The city council recorded 427 injury crashes in the five years to the end of 2005 caused by red-light runners, in which seven people were killed and 65 seriously hurt.
Although nobody was killed last year, Ms Hay said there were more injuries than before, and that did not count a crash at a central-city intersection in January in which a motorcyclist lost part of a leg.
The police confirmed yesterday that the crash was caused by a light truck which ran a red light on its way from Hobson St to the motorway junction, colliding with the motorcyclist, who was riding on a green light between Pitt St and Union St.
A Stagecoach bus driver will also appear in court tomorrow charged with failing to stop for police after allegedly running a red light.
Ms Hay noted a regional transport authority survey of 1767 drivers and pedestrians in central Auckland in which 75 per cent said they wanted red-light cameras installed, and 41 per cent deemed inner-city intersections unsafe for pedestrians.

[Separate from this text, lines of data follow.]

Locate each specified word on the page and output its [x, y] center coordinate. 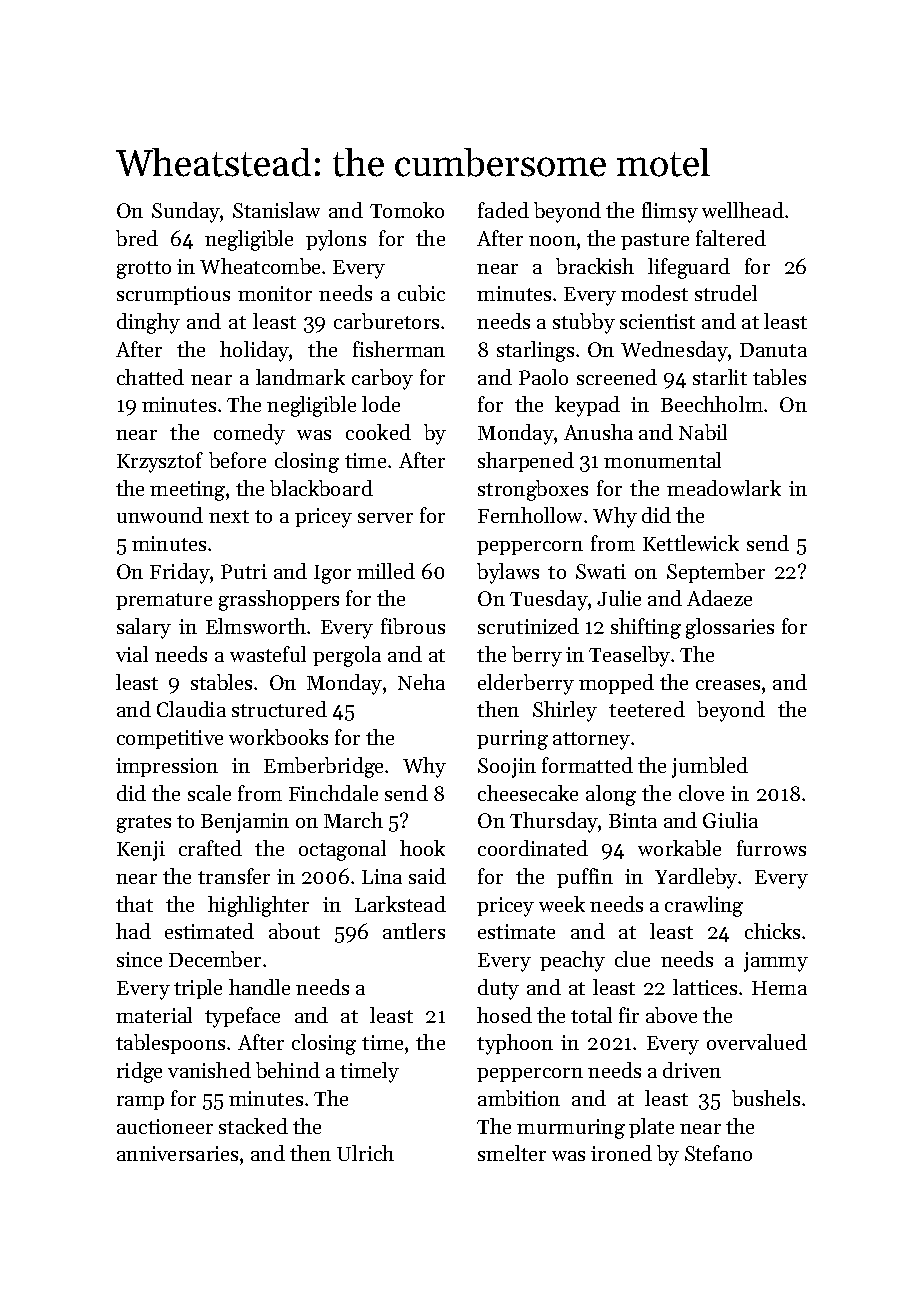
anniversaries [177, 1153]
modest [654, 293]
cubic [421, 293]
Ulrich [365, 1153]
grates [144, 824]
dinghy [148, 323]
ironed [621, 1153]
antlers [414, 931]
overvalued [757, 1042]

She said an aim of the campaign, to be launched by Auckland City Mayor Dick Hubbard, would be to make red-light running as socially unacceptable as drink-driving.
Auckland City road policing manager Inspector Heather Wells said the police were fully committed to the trial, having approved it at national executive level just this week.
But although the cameras would "definitely" be in place by the end of the year, it would take several months for them to be tested and calibrated to the standard needed for collecting evidence.
Police calibrations services manager Inspector Ron Phillips said his staff were adding a special T-junction intersection to a private road they used for equipment trials, and were waiting for red-light cameras to be supplied for laboratory and practical tests.
He would not approve the use of any equipment before being satisfied of its accuracy to the last millimetre.
* Auckland City will not disclose call-centre numbers for the campaign until this morning's launch.